* _Source records_

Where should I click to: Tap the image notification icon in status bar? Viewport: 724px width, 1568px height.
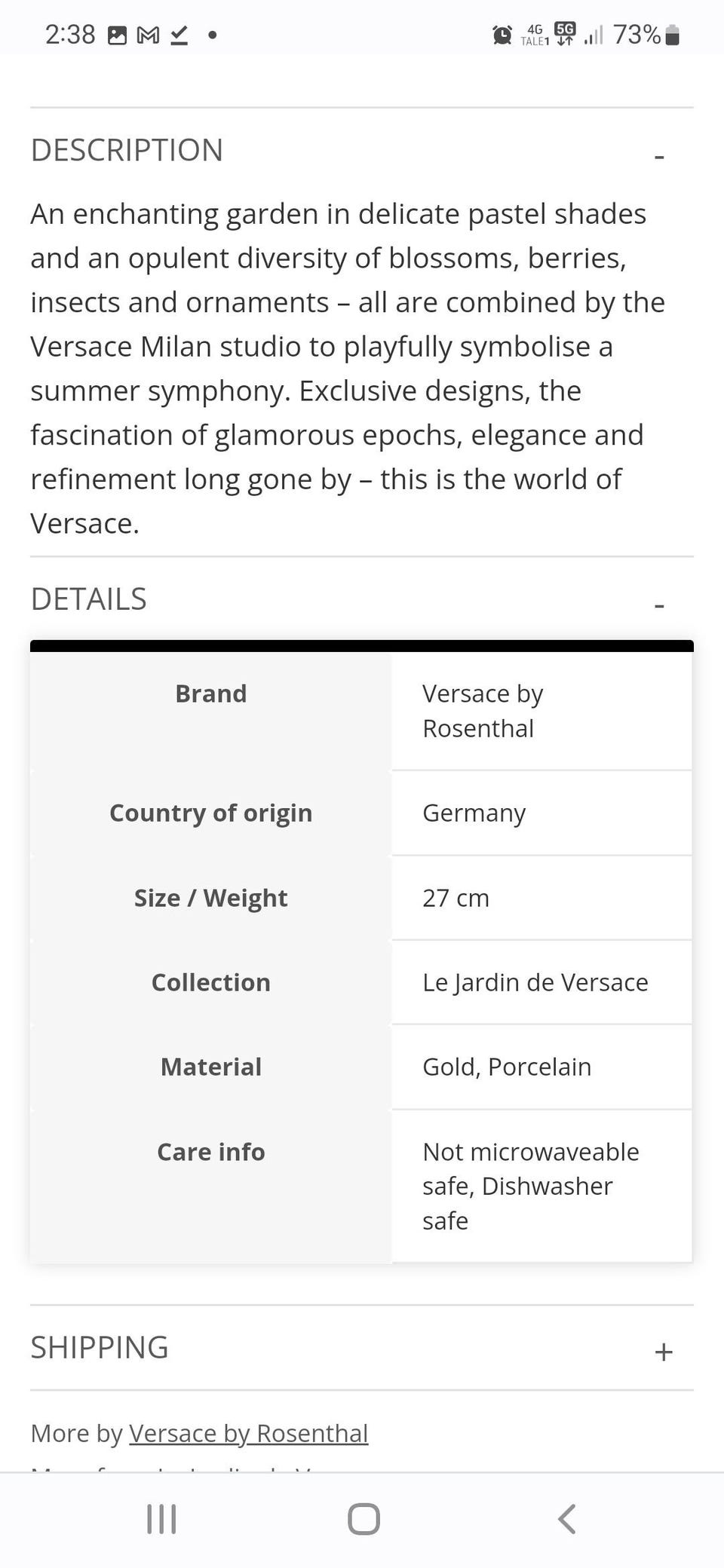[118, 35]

==

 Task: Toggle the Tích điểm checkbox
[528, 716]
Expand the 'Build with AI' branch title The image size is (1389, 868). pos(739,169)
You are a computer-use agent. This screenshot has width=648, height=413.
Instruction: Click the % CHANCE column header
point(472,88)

* _Objective_
Render everything from the line containing "You are a computer-use" down to the line containing "point(472,88)" as a JSON list of strings, one string per line, leaving out blank lines.

* _Result below_
[
  "You are a computer-use agent. This screenshot has width=648, height=413.",
  "Instruction: Click the % CHANCE column header",
  "point(472,88)"
]